> Что требуется
**A.** Дословно перепишите из отрывка фрагмент от слов "Ермолов рассказывал, что" до слов "и смелое письмо." включительно.
**B.** Почему, как сказано в отрывке, во дворце выгоднее быть черным, чем белым?

Старая записная книжка. Часть 1 - страница 72
В противоположность американским республикам, во дворце выгоднее быть черным, чем белым. Ради Бога, не ищите здесь ни игры слов, ни косвенной эпиграммы: здесь просто сказано, что жалованье, получаемое арапами, превышает жалованье прочей прислуги.
Ермолов рассказывал, что в Турецкую войну старик князь Прозоровский, уже и после Аустерлицкого похода, все еще считал Кутузова мальчиком, а этот мальчик (прибавил Алексей Петрович) и сам уже ходил как на лыжах.
По мнению Ермолова, наши две армии, отдельно действующие в начале войны 1812 года, не иначе как чудом успели соединиться под Смоленском. При всем уважении к храбрости и блистательным воинским дарованиям Багратиона, Ермолов полагает, что нельзя было поручить ему предводительство всеми войсками. Он того мнения, что и после соединения двух армий мы не в силах были предпринять наступательные действия. При малочисленности нашей, ввиду больших сил неприятеля, была на нашей стороне одна невыгода: несогласие и даже неприязнь (по крайней мере в Багратионе) двух начальников. Ермолов писал о том к государю откровенное и смелое письмо.
На одном из военных советов Ермолов предлагал какую-то решительную меру. На это, кажется, Тучков, заметил, что не лучше ли обождать вечера. Хорошо, возразил Ермолов, если ваше превосходительство заключите с Наполеоном условие, что он вас оставит в живых до вечера.

> Перечень записей
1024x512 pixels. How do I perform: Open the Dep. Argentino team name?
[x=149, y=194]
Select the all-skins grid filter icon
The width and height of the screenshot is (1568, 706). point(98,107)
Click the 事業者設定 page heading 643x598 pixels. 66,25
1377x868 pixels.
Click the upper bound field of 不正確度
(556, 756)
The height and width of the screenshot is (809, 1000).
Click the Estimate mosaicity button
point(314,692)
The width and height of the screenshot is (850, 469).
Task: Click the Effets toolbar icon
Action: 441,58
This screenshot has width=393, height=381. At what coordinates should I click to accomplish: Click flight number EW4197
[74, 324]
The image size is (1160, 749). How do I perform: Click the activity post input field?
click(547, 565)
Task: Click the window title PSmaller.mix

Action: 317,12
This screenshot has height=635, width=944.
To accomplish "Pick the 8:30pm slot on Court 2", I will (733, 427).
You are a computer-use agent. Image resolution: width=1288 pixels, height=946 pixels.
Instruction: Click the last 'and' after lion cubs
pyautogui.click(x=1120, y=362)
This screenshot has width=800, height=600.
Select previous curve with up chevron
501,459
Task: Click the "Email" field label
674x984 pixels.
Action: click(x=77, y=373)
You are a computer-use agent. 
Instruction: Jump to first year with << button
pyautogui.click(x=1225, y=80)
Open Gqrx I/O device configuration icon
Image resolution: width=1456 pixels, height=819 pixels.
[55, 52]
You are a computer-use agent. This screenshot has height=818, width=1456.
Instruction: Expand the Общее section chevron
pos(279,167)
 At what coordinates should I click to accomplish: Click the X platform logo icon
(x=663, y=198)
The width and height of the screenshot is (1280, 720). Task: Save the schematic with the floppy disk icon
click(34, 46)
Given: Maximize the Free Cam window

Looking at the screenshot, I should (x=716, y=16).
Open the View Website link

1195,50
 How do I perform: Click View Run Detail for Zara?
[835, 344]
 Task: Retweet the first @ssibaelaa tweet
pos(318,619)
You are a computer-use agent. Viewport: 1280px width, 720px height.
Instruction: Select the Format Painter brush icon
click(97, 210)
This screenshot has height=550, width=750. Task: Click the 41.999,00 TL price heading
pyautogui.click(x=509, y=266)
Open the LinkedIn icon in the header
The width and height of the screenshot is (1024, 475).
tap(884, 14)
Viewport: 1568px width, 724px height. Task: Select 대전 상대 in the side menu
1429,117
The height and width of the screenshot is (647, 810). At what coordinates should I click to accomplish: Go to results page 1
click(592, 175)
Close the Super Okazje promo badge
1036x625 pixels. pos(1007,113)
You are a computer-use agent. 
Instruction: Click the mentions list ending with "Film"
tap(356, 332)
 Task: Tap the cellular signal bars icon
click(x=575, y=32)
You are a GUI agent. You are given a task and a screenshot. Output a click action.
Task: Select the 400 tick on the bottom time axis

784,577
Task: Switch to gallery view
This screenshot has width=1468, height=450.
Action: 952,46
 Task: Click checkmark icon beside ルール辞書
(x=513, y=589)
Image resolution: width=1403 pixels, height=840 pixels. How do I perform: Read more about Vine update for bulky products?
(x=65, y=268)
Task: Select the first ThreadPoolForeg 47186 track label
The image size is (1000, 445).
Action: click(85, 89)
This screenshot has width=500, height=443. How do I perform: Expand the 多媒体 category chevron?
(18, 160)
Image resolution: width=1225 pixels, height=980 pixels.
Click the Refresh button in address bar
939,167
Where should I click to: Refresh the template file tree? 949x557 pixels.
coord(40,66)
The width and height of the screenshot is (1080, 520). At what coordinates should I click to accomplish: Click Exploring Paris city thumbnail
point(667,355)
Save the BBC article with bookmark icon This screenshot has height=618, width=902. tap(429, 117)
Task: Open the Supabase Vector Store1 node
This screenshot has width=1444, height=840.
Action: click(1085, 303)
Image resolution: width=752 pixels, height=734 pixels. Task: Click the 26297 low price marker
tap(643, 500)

> Ответы к заданиям
**A.**
Ермолов рассказывал, что в Турецкую войну старик князь Прозоровский, уже и после Аустерлицкого похода, все еще считал Кутузова мальчиком, а этот мальчик (прибавил Алексей Петрович) и сам уже ходил как на лыжах.
По мнению Ермолова, наши две армии, отдельно действующие в начале войны 1812 года, не иначе как чудом успели соединиться под Смоленском. При всем уважении к храбрости и блистательным воинским дарованиям Багратиона, Ермолов полагает, что нельзя было поручить ему предводительство всеми войсками. Он того мнения, что и после соединения двух армий мы не в силах были предпринять наступательные действия. При малочисленности нашей, ввиду больших сил неприятеля, была на нашей стороне одна невыгода: несогласие и даже неприязнь (по крайней мере в Багратионе) двух начальников. Ермолов писал о том к государю откровенное и смелое письмо.

**B.** Жалованье, получаемое арапами, превышает жалованье прочей прислуги.